### [Given task]
Write out the records below exactly, starting at the first line and ending with the line that contains "Turn on camera".

### [Data to process]
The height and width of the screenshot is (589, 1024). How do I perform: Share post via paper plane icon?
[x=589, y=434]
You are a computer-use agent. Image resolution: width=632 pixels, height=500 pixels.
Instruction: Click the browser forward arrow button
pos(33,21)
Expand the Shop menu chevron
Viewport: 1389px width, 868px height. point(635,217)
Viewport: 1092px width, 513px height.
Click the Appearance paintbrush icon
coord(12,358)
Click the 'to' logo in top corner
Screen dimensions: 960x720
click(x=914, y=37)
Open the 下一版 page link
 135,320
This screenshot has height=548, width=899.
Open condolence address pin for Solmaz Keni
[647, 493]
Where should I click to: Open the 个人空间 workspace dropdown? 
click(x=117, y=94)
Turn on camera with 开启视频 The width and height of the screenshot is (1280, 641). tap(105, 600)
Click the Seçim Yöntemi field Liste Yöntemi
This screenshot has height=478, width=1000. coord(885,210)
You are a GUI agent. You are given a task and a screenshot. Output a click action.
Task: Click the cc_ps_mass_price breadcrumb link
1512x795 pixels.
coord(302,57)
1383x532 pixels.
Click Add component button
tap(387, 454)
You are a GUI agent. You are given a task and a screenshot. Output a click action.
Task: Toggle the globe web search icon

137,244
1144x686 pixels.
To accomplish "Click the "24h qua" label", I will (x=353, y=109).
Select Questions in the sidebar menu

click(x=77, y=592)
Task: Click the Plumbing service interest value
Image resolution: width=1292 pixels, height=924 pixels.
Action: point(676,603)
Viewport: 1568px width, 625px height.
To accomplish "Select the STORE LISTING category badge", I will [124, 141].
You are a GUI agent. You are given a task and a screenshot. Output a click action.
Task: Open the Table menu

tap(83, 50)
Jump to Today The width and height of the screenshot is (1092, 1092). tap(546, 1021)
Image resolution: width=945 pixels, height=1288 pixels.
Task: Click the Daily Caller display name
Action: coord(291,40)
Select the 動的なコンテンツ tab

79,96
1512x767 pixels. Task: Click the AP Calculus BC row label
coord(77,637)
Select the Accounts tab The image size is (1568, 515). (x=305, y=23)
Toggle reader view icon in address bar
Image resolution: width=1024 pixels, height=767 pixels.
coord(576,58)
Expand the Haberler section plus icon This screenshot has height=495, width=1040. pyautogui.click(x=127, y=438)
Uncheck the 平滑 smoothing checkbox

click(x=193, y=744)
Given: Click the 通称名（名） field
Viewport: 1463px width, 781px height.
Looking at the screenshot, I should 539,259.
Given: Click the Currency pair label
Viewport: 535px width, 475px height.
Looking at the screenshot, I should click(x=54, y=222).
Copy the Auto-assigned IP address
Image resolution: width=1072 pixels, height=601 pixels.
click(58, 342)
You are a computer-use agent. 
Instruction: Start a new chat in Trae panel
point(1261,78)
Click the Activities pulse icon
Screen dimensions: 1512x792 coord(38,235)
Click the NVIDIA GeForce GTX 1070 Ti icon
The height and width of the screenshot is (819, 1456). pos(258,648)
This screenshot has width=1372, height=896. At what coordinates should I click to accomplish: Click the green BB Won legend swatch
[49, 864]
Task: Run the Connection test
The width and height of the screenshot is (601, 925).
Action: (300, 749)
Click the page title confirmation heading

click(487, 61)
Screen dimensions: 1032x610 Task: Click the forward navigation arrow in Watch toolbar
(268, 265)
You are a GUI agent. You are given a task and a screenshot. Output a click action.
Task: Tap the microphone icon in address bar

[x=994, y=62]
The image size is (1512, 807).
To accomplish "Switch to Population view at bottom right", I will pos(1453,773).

### [Answer in full]
The height and width of the screenshot is (589, 1024). How do I perform: Share post via paper plane icon?
[x=589, y=434]
You are a computer-use agent. Image resolution: width=632 pixels, height=500 pixels.
Instruction: Click the browser forward arrow button
pos(33,21)
Expand the Shop menu chevron
Viewport: 1389px width, 868px height. point(635,217)
Viewport: 1092px width, 513px height.
Click the Appearance paintbrush icon
coord(12,358)
Click the 'to' logo in top corner
Screen dimensions: 960x720
click(x=914, y=37)
Open the 下一版 page link
 135,320
This screenshot has height=548, width=899.
Open condolence address pin for Solmaz Keni
[647, 493]
Where should I click to: Open the 个人空间 workspace dropdown? 
click(x=117, y=94)
Turn on camera with 开启视频 The width and height of the screenshot is (1280, 641). tap(105, 600)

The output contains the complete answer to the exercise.